Éditorial

par Claire Dorly  Du même auteur

      Laurence Lacour  Du même auteur

      Christian Marnette  Du même auteur

« Ma vie est l’histoire d’un inconscient qui a accompli sa réalisation1. » Cette phrase de Jung, largement citée, témoigne certes du potentiel créatif de l’inconscient, mais plus encore, elle souligne que cette exploration fut pour lui l’oeuvre d’une vie. Notons au passage ce paradoxe ; Jung nomme très peu la créativité de l’inconscient en tant que telle, alors même ou peut-être même parce que, justement, elle se situe au coeur de sa vie et de son oeuvre.
L’inconscient serait le vivier originel, la création le résultat, que celui-ci se manifeste dans le champ artistique, culturel, social, thérapeutique… La capacité créative n’engloberait-elle pas alors l’ensemble des processus permettant à ces réalisations effectives d’advenir ?
Rappelons-nous que le terme de créativité dérive du verbe latin creare, créer, mais également de crescere, croître, faire pousser, faire grandir, produire.
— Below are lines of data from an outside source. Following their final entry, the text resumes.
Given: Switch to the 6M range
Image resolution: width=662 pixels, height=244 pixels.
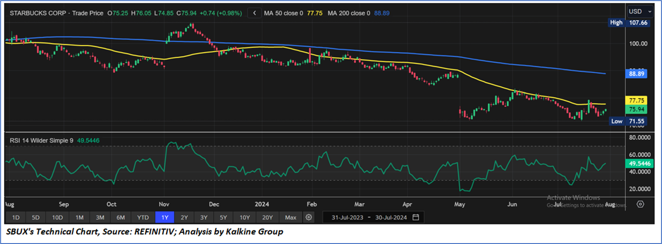Looking at the screenshot, I should coord(121,217).
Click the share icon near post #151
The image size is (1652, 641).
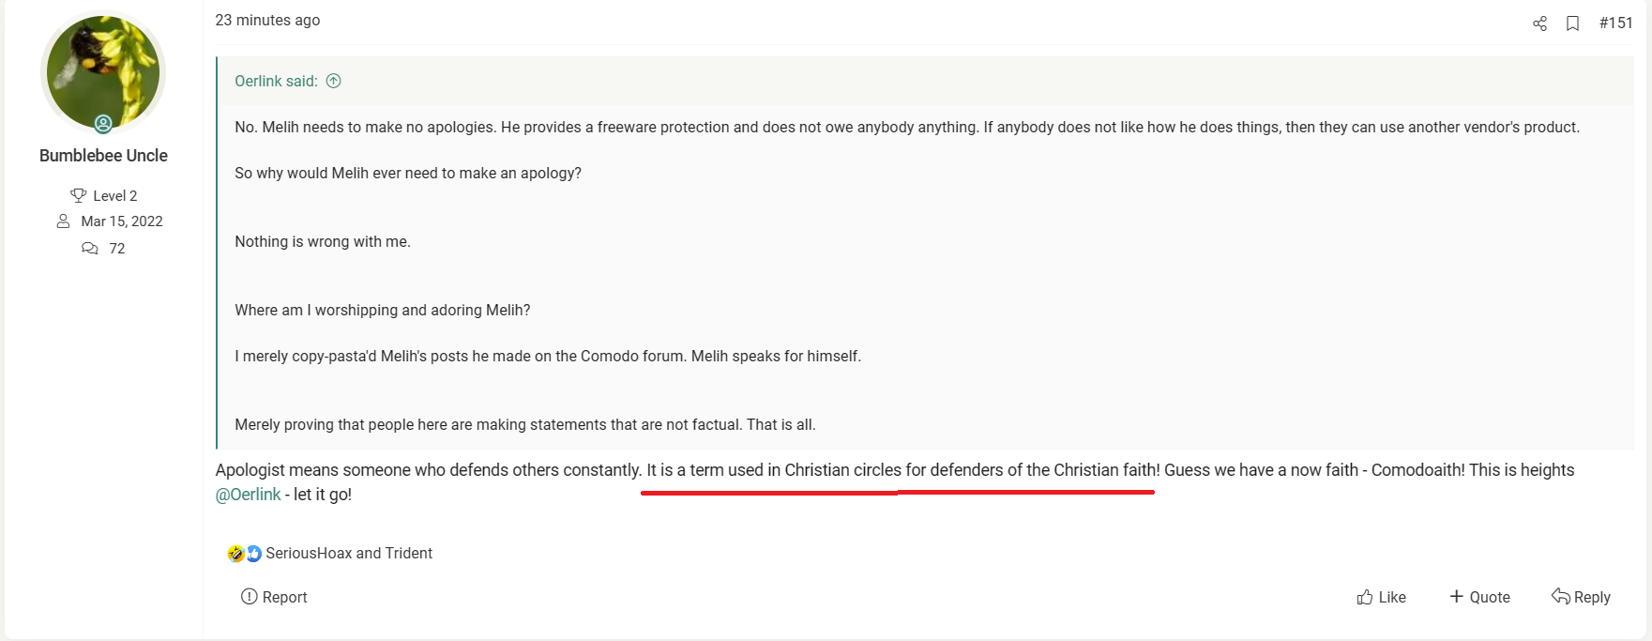coord(1539,23)
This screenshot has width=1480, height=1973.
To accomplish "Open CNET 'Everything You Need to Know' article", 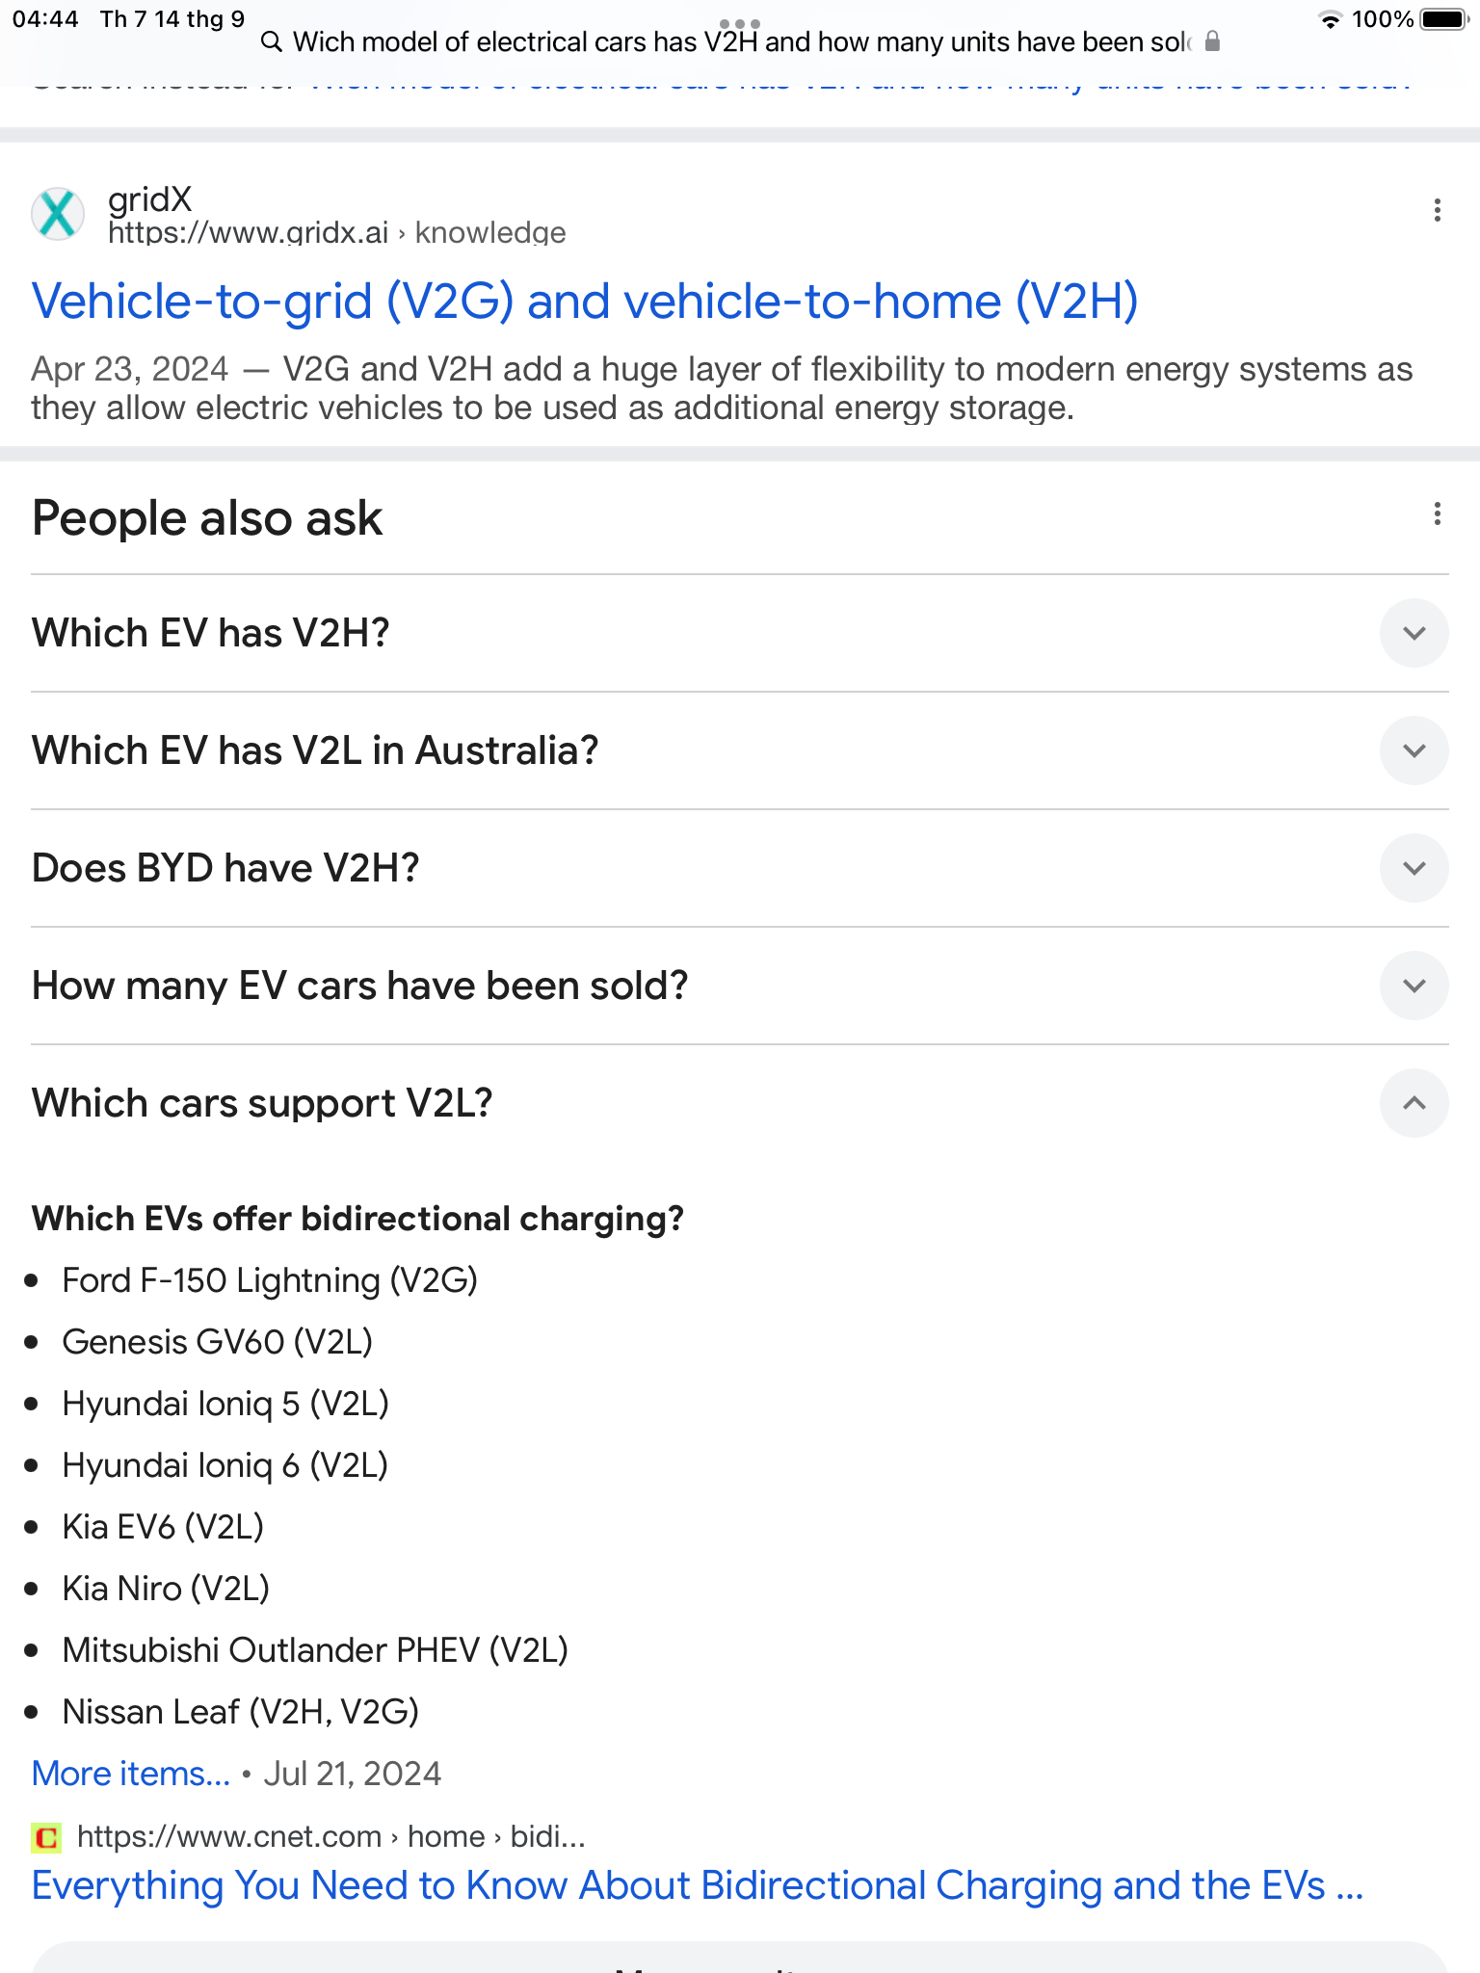I will click(697, 1885).
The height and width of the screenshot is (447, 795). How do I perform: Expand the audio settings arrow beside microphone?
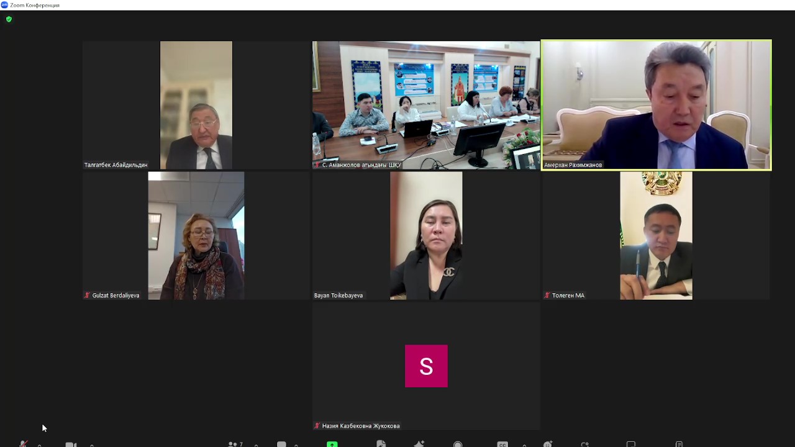(x=40, y=445)
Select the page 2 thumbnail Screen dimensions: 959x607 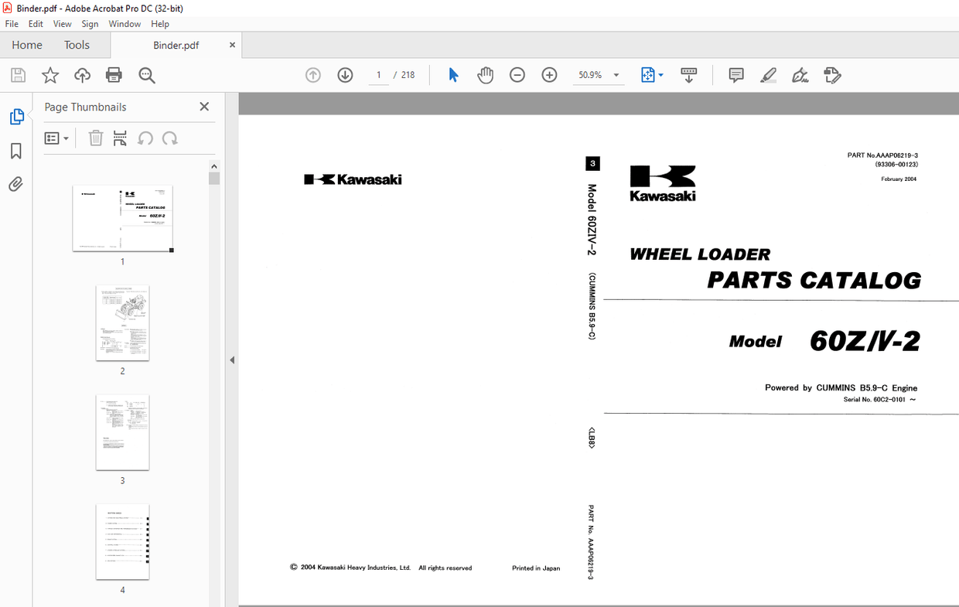pos(122,323)
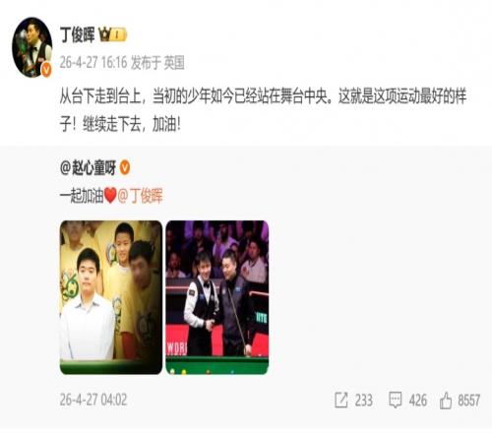Click verified badge next to 赵心童呀
492x433 pixels.
(x=125, y=167)
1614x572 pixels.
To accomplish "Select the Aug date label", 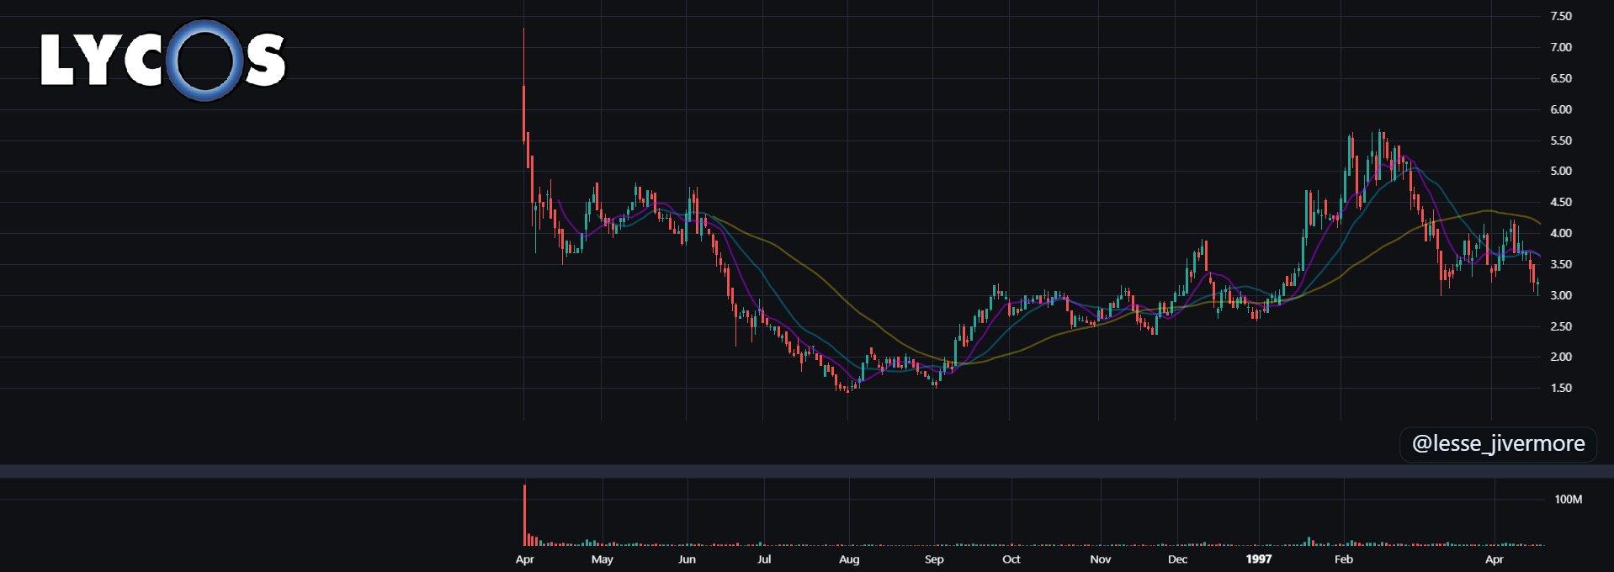I will coord(849,559).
Ceci met l’accent sur la nécessaire progressivité des processus, processus qui se déploient dans le temps et requièrent un engagement qui est autant disponibilité, attention aux émergences, que mise en oeuvre des moyens visant à élaborer ces mêmes émergences.
« Avant tout, les productions de l’inconscient ne doivent pas être acceptées sans examen ni prises au pied de la lettre. Il faut les soumettre à une critique rigoureuse ; car en règle générale elles sont hautement symboliques2 », écrit Jung dans une très belle lettre de 1932. Chacun aura reconnu là l’exigence, l’absolue nécessité d’une confrontation du moi conscient avec les contenus inconscients, si caractéristiques de la démarche de Jung. Telle est l’essence de l’analyse que nous pratiquons dans nos cabinets. En elle se rencontrent deux créativités, celle de l’analysant et celle de l’analyste. De leur travail commun, de l’histoire de cette rencontre naîtra une nouvelle création, une singulière co-création.